It is a short step from the looting of state coffers to the looting of stores – and from there to the looting of the truth.
One of the most disturbing facets of the violence ripping Mzansi apart is that, while it shows that many people are hungry and hurting, there are others who welcome it as an opportunity to promote themselves or stir hatred against other groups.
Social media is contributing to this chaos. Fake videos are circulating online, fake Twitter handles are sending out fake incendiary messages from fake revolutionaries.
These are forwarded from one account to another and laundered into the public mind before the truth can lace up its boots.
We at Scrolla.Africa are not immune from this scourge. Last week we published a statement that purported to come from Jacob Zuma’s former spokesperson Mac Maharaj. It was sent to us in good faith. As soon as we were alerted to the fact that it was fake, we took the quotes down.
For that failure we apologise to Mac Maharaj and to our readers. A truer version of Maharaj’s words is up on our site today.

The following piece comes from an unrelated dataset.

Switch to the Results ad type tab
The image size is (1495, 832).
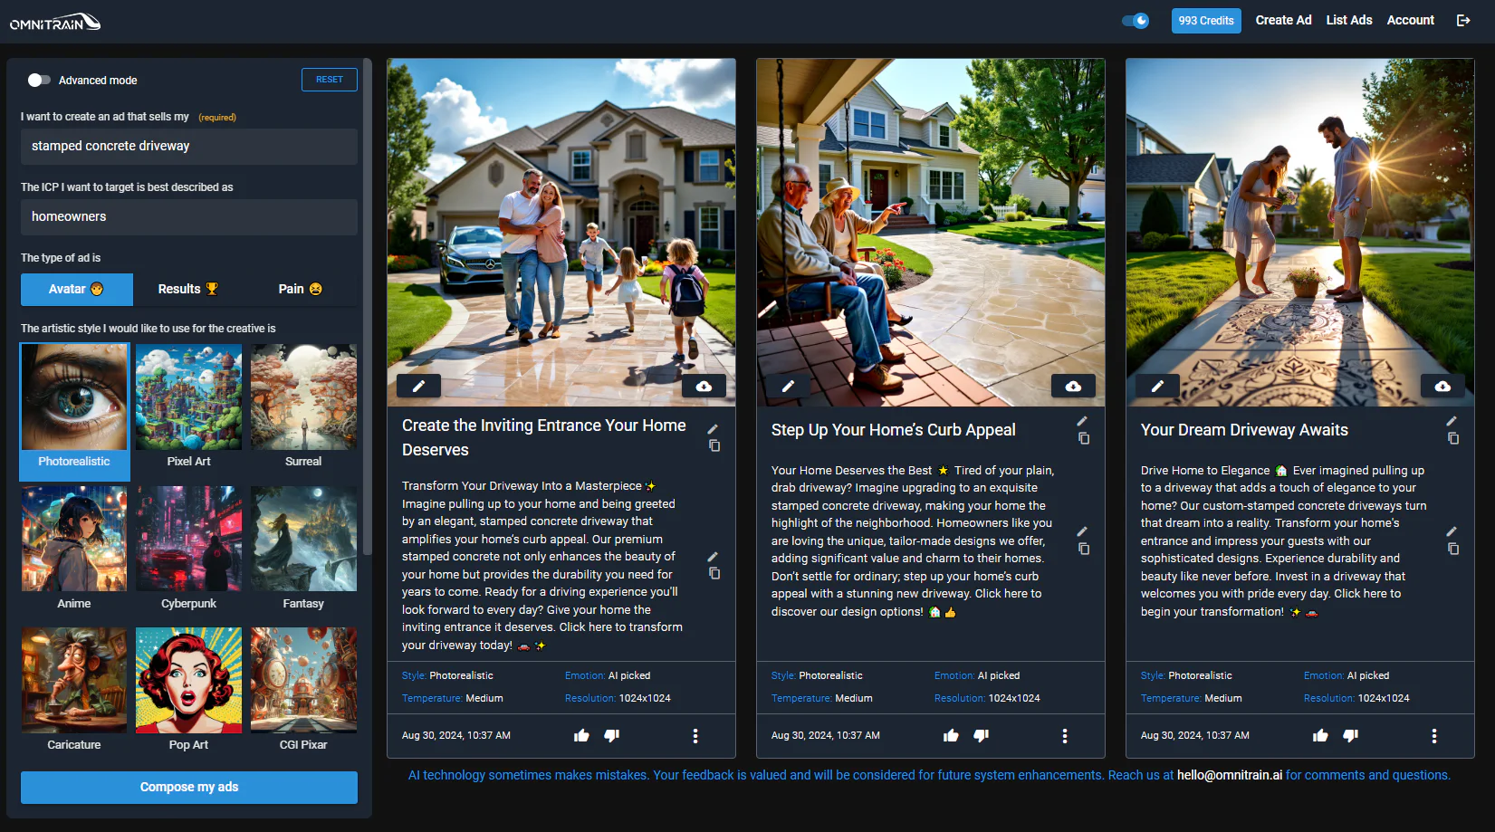(186, 289)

We have examined the sequence of events that allowed this story to slip through so that we can better prepare ourselves to combat those who propagate dubious agendas or fight their propaganda wars through underhand means in the media.
It is the pursuit of this information war that has turned journalists into specific targets of the looters.
Our reporters are on the streets right now, risking their lives by facing angry crowds, rubber bullets and live ammunition at the peak of the pandemic in order to find and tell the truth of what is going on.
We refuse to allow ourselves to become vehicles for the agents of destruction – and we call on our readers to help us fight this battle.
Don’t pass on dubiously sourced material. Don’t traffic in hate mail. Let us know what is really going on in your communities.
In these dangerous, even frightening times, we will either live together – or all go down together.